Task to complete
Reproduce the records below from the line that contains "Screen dimensions: 888x327" through the line that contains "tap(364, 348)", both included, and output only those lines, requests included. Multiply every coordinate in the answers by 2.15 and round to the nearest whole number, with halves rounding up; numbers in the requests stay as they are.
____
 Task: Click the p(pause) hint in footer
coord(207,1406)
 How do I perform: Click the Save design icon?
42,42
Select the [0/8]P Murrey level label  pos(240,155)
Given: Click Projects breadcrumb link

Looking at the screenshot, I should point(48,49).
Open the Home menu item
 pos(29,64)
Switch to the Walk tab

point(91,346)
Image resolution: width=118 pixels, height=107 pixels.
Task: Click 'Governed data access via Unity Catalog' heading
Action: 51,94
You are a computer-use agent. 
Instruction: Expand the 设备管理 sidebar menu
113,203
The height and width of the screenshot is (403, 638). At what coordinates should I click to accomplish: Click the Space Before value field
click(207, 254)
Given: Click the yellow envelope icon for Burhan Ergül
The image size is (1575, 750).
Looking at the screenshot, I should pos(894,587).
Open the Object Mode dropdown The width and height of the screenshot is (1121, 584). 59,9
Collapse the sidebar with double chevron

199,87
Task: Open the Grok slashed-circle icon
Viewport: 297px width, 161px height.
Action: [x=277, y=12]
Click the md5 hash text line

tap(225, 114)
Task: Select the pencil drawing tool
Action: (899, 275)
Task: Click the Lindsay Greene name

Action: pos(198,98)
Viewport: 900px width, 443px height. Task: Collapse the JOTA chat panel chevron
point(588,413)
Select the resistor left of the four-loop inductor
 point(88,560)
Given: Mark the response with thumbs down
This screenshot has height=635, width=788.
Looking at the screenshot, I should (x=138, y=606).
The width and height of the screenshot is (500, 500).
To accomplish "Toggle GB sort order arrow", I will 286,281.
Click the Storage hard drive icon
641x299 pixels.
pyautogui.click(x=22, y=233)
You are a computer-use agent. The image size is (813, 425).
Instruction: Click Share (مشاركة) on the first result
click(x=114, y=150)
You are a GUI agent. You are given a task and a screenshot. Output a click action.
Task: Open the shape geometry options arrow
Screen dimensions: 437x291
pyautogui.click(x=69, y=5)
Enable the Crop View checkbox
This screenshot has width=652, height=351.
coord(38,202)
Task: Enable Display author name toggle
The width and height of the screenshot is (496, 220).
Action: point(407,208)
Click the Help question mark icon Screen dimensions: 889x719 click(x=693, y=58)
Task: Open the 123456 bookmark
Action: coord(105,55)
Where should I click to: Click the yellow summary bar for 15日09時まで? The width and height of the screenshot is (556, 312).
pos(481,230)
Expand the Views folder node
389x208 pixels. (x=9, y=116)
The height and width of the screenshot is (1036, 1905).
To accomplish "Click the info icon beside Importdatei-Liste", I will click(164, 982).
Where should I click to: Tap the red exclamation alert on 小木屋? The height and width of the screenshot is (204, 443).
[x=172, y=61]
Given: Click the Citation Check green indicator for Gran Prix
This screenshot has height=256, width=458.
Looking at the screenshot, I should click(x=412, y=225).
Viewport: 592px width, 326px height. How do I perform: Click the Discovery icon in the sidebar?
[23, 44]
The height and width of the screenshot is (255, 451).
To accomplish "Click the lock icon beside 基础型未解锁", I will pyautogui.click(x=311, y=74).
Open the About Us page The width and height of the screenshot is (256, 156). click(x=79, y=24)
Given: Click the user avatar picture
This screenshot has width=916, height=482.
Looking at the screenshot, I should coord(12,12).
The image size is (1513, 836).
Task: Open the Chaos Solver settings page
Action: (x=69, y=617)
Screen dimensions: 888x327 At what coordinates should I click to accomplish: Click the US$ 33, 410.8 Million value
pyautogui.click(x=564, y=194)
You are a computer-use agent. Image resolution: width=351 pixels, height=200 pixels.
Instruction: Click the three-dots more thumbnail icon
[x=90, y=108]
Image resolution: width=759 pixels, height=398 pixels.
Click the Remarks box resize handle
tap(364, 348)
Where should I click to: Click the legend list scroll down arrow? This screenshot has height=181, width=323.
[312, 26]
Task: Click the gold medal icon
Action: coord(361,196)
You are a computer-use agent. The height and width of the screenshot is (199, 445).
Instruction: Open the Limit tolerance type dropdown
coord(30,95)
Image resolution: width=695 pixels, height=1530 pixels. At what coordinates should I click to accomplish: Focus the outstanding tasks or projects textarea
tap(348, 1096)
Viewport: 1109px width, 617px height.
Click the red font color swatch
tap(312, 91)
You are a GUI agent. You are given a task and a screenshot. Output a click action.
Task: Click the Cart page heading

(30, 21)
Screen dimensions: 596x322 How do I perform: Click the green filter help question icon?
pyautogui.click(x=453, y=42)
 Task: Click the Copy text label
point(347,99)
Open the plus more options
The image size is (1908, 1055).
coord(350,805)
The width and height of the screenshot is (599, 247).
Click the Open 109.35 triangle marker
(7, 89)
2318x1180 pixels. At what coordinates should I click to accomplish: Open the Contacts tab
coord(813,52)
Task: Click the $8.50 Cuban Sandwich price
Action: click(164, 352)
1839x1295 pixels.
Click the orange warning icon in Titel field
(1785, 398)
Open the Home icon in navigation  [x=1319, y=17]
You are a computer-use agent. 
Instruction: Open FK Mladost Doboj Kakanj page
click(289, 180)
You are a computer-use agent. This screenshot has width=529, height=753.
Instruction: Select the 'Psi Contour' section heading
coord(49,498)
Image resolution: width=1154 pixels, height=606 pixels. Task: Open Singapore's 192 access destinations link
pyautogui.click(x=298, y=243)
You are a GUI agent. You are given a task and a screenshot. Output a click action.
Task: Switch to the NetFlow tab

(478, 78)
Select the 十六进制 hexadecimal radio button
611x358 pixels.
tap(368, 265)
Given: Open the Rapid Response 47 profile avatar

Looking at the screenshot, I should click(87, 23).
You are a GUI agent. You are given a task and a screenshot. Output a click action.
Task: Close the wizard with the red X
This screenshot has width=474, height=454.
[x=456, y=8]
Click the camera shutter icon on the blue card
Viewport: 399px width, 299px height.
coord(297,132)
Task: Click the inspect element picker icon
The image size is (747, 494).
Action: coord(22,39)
____
Complete response
Screen dimensions: 888x327 At what coordinates should I click to accomplish: Click the US$ 33, 410.8 Million value
pyautogui.click(x=1213, y=417)
You are a computer-use agent. Image resolution: width=351 pixels, height=200 pixels.
Instruction: Click the three-dots more thumbnail icon
[x=194, y=232]
Image resolution: width=759 pixels, height=398 pixels.
Click the Remarks box resize handle
tap(783, 748)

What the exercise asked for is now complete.